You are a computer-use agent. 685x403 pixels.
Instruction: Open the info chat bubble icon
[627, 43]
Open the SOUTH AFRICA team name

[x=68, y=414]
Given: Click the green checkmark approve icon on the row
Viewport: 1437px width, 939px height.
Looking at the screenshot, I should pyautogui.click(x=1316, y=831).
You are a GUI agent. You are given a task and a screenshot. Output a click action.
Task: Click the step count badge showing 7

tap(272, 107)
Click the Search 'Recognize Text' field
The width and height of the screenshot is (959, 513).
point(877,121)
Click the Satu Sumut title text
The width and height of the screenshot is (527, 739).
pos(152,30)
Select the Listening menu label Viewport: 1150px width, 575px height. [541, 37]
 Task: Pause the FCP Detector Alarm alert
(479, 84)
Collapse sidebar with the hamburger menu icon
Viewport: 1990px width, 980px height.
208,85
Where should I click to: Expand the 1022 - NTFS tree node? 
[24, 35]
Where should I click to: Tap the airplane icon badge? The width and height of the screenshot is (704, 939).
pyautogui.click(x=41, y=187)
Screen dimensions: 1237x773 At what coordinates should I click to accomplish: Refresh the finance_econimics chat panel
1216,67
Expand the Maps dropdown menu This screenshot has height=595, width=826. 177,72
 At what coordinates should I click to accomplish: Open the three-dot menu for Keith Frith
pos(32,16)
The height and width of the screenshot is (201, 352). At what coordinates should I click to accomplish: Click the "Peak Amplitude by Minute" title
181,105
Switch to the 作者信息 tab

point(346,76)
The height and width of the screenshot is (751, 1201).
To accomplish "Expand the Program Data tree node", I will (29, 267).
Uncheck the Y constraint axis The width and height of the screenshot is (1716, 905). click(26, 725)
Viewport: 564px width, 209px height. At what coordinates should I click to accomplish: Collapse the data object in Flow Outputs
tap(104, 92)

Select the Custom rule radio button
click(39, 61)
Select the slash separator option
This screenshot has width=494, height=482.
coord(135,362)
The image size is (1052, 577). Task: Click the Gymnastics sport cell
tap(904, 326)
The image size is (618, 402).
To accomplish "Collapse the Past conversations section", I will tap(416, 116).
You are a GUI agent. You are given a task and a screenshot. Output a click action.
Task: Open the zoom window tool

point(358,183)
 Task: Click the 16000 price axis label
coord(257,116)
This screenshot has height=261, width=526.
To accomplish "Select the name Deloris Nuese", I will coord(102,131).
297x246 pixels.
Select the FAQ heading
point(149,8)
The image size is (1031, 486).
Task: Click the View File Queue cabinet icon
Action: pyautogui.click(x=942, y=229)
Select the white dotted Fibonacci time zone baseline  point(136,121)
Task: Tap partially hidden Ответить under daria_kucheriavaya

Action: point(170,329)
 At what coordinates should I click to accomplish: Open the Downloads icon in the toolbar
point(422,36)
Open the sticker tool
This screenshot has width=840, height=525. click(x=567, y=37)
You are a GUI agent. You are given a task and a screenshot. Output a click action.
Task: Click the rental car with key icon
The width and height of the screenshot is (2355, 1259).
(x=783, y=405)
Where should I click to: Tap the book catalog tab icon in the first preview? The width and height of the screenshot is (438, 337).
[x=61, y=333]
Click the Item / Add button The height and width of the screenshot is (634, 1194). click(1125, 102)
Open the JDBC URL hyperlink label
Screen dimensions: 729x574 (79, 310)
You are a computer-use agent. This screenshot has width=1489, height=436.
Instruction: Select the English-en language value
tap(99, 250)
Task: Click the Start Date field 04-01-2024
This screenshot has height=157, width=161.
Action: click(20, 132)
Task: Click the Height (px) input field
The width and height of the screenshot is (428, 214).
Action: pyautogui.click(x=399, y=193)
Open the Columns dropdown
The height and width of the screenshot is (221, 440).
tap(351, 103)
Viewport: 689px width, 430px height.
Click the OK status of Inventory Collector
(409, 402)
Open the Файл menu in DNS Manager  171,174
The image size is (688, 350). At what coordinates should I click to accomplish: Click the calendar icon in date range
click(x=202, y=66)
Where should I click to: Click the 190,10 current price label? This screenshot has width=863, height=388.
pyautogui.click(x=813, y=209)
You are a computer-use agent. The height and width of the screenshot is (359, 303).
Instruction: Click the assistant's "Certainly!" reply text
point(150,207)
= = = = =
# GIVEN TASK
Express every line of the items above as a JSON list of strings, with one string per line and blank lines omitted.

# FULL OUTPUT
[
  "You are a computer-use agent. 685x403 pixels.",
  "Instruction: Open the info chat bubble icon",
  "[627, 43]",
  "Open the SOUTH AFRICA team name",
  "[x=68, y=414]",
  "Given: Click the green checkmark approve icon on the row",
  "Viewport: 1437px width, 939px height.",
  "Looking at the screenshot, I should pyautogui.click(x=1316, y=831).",
  "You are a GUI agent. You are given a task and a screenshot. Output a click action.",
  "Task: Click the step count badge showing 7",
  "tap(272, 107)",
  "Click the Search 'Recognize Text' field",
  "The width and height of the screenshot is (959, 513).",
  "point(877,121)",
  "Click the Satu Sumut title text",
  "The width and height of the screenshot is (527, 739).",
  "pos(152,30)",
  "Select the Listening menu label Viewport: 1150px width, 575px height. [541, 37]",
  " Task: Pause the FCP Detector Alarm alert",
  "(479, 84)",
  "Collapse sidebar with the hamburger menu icon",
  "Viewport: 1990px width, 980px height.",
  "208,85",
  "Where should I click to: Expand the 1022 - NTFS tree node? ",
  "[24, 35]",
  "Where should I click to: Tap the airplane icon badge? The width and height of the screenshot is (704, 939).",
  "pyautogui.click(x=41, y=187)",
  "Screen dimensions: 1237x773 At what coordinates should I click to accomplish: Refresh the finance_econimics chat panel",
  "1216,67",
  "Expand the Maps dropdown menu This screenshot has height=595, width=826. 177,72",
  " At what coordinates should I click to accomplish: Open the three-dot menu for Keith Frith",
  "pos(32,16)",
  "The height and width of the screenshot is (201, 352). At what coordinates should I click to accomplish: Click the \"Peak Amplitude by Minute\" title",
  "181,105",
  "Switch to the 作者信息 tab",
  "point(346,76)",
  "The height and width of the screenshot is (751, 1201).",
  "To accomplish \"Expand the Program Data tree node\", I will (29, 267).",
  "Uncheck the Y constraint axis The width and height of the screenshot is (1716, 905). click(26, 725)",
  "Viewport: 564px width, 209px height. At what coordinates should I click to accomplish: Collapse the data object in Flow Outputs",
  "tap(104, 92)",
  "Select the Custom rule radio button",
  "click(39, 61)",
  "Select the slash separator option",
  "This screenshot has width=494, height=482.",
  "coord(135,362)",
  "The image size is (1052, 577). Task: Click the Gymnastics sport cell",
  "tap(904, 326)",
  "The image size is (618, 402).",
  "To accomplish \"Collapse the Past conversations section\", I will tap(416, 116).",
  "You are a GUI agent. You are given a task and a screenshot. Output a click action.",
  "Task: Open the zoom window tool",
  "point(358,183)",
  " Task: Click the 16000 price axis label",
  "coord(257,116)",
  "This screenshot has height=261, width=526.",
  "To accomplish \"Select the name Deloris Nuese\", I will coord(102,131).",
  "297x246 pixels.",
  "Select the FAQ heading",
  "point(149,8)",
  "The image size is (1031, 486).",
  "Task: Click the View File Queue cabinet icon",
  "Action: pyautogui.click(x=942, y=229)",
  "Select the white dotted Fibonacci time zone baseline  point(136,121)",
  "Task: Tap partially hidden Ответить under daria_kucheriavaya",
  "Action: point(170,329)",
  " At what coordinates should I click to accomplish: Open the Downloads icon in the toolbar",
  "point(422,36)",
  "Open the sticker tool",
  "This screenshot has width=840, height=525. click(x=567, y=37)",
  "You are a GUI agent. You are given a task and a screenshot. Output a click action.",
  "Task: Click the rental car with key icon",
  "The width and height of the screenshot is (2355, 1259).",
  "(x=783, y=405)",
  "Where should I click to: Tap the book catalog tab icon in the first preview? The width and height of the screenshot is (438, 337).",
  "[x=61, y=333]",
  "Click the Item / Add button The height and width of the screenshot is (634, 1194). click(1125, 102)",
  "Open the JDBC URL hyperlink label",
  "Screen dimensions: 729x574 (79, 310)",
  "You are a computer-use agent. This screenshot has width=1489, height=436.",
  "Instruction: Select the English-en language value",
  "tap(99, 250)",
  "Task: Click the Start Date field 04-01-2024",
  "This screenshot has height=157, width=161.",
  "Action: click(20, 132)",
  "Task: Click the Height (px) input field",
  "The width and height of the screenshot is (428, 214).",
  "Action: pyautogui.click(x=399, y=193)",
  "Open the Columns dropdown",
  "The height and width of the screenshot is (221, 440).",
  "tap(351, 103)",
  "Viewport: 689px width, 430px height.",
  "Click the OK status of Inventory Collector",
  "(409, 402)",
  "Open the Файл menu in DNS Manager  171,174",
  "The image size is (688, 350). At what coordinates should I click to accomplish: Click the calendar icon in date range",
  "click(x=202, y=66)",
  "Where should I click to: Click the 190,10 current price label? This screenshot has width=863, height=388.",
  "pyautogui.click(x=813, y=209)",
  "You are a computer-use agent. The height and width of the screenshot is (359, 303).",
  "Instruction: Click the assistant's \"Certainly!\" reply text",
  "point(150,207)"
]